(WORK ITEM): Quote the listing below word for word, stopping after the line that contains "Task: Click the Ugali dish photo".

(PROVIDED RECORDS):

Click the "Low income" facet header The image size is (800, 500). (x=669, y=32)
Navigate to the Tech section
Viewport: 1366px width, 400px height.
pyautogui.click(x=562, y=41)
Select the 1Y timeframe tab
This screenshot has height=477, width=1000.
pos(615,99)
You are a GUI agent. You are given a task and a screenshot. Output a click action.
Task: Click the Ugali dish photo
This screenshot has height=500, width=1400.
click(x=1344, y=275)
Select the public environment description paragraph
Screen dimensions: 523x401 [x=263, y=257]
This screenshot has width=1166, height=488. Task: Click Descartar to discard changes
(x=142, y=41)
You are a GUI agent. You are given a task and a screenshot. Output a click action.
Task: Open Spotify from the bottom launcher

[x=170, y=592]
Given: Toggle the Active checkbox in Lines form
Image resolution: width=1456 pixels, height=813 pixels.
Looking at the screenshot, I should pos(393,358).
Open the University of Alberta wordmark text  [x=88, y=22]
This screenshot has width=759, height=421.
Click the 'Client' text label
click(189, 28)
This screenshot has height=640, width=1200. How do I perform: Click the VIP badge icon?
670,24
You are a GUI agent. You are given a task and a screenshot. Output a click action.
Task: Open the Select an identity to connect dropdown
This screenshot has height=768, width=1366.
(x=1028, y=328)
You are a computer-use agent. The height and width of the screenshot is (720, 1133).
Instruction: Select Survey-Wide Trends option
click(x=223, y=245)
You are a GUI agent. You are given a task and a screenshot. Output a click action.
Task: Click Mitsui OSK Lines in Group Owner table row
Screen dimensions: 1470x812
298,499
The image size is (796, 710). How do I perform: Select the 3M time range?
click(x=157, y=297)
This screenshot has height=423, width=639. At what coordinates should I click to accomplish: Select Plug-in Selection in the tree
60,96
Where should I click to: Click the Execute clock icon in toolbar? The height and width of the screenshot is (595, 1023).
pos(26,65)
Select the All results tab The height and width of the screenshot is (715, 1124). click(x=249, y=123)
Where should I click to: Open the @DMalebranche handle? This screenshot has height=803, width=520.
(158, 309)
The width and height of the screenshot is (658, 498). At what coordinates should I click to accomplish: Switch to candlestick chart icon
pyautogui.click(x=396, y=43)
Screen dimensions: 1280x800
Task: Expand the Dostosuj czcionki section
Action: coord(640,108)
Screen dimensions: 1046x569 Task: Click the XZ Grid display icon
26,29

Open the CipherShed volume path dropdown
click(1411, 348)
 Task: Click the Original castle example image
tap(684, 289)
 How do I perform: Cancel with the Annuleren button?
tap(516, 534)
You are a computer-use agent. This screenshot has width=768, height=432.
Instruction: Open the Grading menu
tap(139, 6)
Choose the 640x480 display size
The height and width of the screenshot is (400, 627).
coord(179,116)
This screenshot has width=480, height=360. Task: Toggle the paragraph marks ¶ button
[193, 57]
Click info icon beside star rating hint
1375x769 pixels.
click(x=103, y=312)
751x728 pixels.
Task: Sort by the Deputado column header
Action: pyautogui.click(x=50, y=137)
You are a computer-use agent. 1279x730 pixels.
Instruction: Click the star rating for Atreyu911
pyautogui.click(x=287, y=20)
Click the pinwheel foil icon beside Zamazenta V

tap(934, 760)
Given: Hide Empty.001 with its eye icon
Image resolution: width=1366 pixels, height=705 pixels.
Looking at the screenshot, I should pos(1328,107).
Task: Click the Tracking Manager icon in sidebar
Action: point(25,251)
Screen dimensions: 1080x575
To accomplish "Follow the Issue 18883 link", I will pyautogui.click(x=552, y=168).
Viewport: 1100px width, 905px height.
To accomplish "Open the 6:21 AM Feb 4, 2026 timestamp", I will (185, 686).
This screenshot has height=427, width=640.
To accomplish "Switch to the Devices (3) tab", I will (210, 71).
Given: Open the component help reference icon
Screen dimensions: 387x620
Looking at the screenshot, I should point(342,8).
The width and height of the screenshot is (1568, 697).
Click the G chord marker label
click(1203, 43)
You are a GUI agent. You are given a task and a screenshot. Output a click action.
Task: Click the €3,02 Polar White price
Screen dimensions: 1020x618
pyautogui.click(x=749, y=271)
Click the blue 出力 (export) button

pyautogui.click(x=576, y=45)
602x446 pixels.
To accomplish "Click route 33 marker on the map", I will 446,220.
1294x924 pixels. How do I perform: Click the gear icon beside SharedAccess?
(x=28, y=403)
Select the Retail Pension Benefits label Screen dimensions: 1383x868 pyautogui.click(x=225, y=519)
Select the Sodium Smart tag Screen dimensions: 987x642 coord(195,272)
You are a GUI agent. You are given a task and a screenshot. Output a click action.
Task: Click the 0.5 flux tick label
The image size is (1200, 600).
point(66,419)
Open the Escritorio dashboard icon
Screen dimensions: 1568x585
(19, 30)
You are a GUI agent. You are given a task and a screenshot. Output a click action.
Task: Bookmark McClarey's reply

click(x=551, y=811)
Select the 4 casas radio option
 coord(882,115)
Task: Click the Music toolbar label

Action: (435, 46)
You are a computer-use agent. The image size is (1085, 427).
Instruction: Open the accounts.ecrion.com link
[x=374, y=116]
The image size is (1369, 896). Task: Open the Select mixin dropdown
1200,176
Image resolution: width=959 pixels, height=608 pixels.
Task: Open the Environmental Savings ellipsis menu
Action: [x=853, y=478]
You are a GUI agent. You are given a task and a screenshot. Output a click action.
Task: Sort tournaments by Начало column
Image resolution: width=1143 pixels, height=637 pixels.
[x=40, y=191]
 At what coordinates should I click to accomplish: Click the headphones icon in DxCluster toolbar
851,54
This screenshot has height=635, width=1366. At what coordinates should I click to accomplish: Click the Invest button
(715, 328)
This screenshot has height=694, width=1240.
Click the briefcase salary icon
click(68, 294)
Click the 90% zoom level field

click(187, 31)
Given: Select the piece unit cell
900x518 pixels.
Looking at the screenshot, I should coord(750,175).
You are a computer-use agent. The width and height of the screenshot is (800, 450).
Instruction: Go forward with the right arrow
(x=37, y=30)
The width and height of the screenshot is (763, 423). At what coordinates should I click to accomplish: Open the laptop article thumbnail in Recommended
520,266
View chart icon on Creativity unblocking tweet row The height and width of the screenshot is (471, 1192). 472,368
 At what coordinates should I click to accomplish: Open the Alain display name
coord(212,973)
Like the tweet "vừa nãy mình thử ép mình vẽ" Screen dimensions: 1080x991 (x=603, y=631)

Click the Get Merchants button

(ANSWER TO THE EXERCISE):
Click the "Low income" facet header The image size is (800, 500). (x=669, y=32)
Navigate to the Tech section
Viewport: 1366px width, 400px height.
pyautogui.click(x=562, y=41)
Select the 1Y timeframe tab
This screenshot has height=477, width=1000.
pos(615,99)
You are a GUI agent. You are given a task and a screenshot. Output a click action.
Task: Click the Ugali dish photo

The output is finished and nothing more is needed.